The Soviet Union’s cryptographic evolution through the 1920s demonstrates a typical progression from basic to multi-layered:
[1] Columnar Transposition
A message is written in rows of fixed length to form columns, which are then rearranged using a numeric key. For example, with key “3142” the message “SEND SUPPLIES” becomes:
3 1 4 2 S E N D S U P P L I E S
Reading columns by key order (1,2,3,4) produces: “EUI DPS SSL NPE”
[2] Dinomic Substitution
Plaintext letters are first paired (e.g., SE ND SU PP LI ES) and each pair is then substituted as a unit using a conversion table. This approach conceals single-letter frequency patterns that plague simple substitution. For instance:
- SE → KR - ND → MY - etc.
[3] Combined Method
This advanced technique applies both methods sequentially:
- Applying dinomic substitution
- Performing columnar transposition
The combination strengthens the encryption in two ways:
- Substitution masks letter frequencies
- Transposition scrambles positional patterns
This progression through increasingly sophisticated encryption methods reveals how deeply British signals intelligence had penetrated Soviet-Afghan diplomatic communications. The radio intercept stations at Cherat (above Peshawar) and Pishin in Baluchistan were particularly focused on monitoring traffic between Moscow-Kabul and Moscow-Tashkent, providing significant advantages in managing regional power dynamics and potentially influencing events covertly (e.g. King Amanullah Khan’s overthrow).

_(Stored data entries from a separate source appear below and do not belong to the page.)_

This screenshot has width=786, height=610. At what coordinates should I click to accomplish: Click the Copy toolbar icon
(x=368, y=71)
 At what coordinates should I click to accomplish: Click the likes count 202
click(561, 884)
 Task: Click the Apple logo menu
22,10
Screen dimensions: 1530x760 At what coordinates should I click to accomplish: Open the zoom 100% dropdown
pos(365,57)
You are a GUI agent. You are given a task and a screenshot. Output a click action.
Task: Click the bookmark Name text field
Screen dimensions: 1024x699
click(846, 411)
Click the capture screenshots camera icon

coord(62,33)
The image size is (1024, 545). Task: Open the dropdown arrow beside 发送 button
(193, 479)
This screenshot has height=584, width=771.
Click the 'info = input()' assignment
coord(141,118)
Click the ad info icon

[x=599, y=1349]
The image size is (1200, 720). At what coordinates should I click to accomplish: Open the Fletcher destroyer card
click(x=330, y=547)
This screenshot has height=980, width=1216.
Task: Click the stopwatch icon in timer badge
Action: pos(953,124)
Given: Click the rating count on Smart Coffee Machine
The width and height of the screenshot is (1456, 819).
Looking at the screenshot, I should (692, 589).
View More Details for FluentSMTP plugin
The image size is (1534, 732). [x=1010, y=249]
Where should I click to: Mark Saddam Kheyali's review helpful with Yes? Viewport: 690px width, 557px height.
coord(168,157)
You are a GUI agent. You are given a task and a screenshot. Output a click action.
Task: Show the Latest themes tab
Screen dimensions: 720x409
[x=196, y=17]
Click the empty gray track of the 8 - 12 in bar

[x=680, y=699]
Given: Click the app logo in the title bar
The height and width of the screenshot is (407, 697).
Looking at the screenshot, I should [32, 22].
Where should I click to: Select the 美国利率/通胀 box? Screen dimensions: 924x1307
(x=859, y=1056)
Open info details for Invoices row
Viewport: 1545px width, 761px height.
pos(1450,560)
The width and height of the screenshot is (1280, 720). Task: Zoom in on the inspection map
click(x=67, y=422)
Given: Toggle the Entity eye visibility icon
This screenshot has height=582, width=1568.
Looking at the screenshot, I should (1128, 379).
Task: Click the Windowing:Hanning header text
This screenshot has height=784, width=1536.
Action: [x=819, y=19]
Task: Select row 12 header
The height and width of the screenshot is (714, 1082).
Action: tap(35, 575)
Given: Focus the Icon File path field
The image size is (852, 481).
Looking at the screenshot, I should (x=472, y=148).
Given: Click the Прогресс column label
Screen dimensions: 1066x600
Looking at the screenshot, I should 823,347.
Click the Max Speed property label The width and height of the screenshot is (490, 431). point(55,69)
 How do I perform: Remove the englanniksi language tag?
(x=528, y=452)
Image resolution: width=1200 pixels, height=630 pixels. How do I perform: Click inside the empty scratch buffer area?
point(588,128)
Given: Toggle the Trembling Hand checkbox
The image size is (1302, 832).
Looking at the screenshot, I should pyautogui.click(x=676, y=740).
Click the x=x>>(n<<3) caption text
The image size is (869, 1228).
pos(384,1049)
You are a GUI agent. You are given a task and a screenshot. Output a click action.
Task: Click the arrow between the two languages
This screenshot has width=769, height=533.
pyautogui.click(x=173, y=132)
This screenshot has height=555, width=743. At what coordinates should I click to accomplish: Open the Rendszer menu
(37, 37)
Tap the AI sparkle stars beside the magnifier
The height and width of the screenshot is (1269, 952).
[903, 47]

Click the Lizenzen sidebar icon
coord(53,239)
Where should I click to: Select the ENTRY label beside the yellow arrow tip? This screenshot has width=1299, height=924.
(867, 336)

In the fall of 1925 the Government of India sent a column (known as the WANA column) to the northwest frontier to occupy Waziristan to deal with unrest among the northwest tribes, a more stormy situation than usual. Stark, the Russian Ambassador in Afghanistan, sent a cipher telegram to Moscow in which he inquired what joint action was proposed between the Russian and Afghan Governments “in view of the occupation of Waziristan (W Widu Okkupacii Waziristana).” Our interpreter, who was quadriligual in Russian, English, French and German, but not outstandingly literate in any one of them, translated this—”with a view to the occupation of Waziristan.” The intelligence branch of Army Headquarters was in Delhi, and we were in Simla, and there was a day of near crisis in Delhi before someone, realizing that it would take something like six months for Russians and Afghans to join forces over the Hindu Kush, queried the translation back to us.
The WANA column incident perfectly illustrates how signals intelligence capabilities needed to be balanced with practical regional knowledge. While the British intercept stations could successfully capture and decrypt Soviet diplomatic traffic, the true value of this intelligence depended on accurate translation and interpretation by cooler heads. In this case, a simple preposition mistranslation nearly triggered a crisis until those familiar with the Hindu Kush’s geography could provide crucial context about the practical impossibility of rapid Soviet-Afghan military coordination.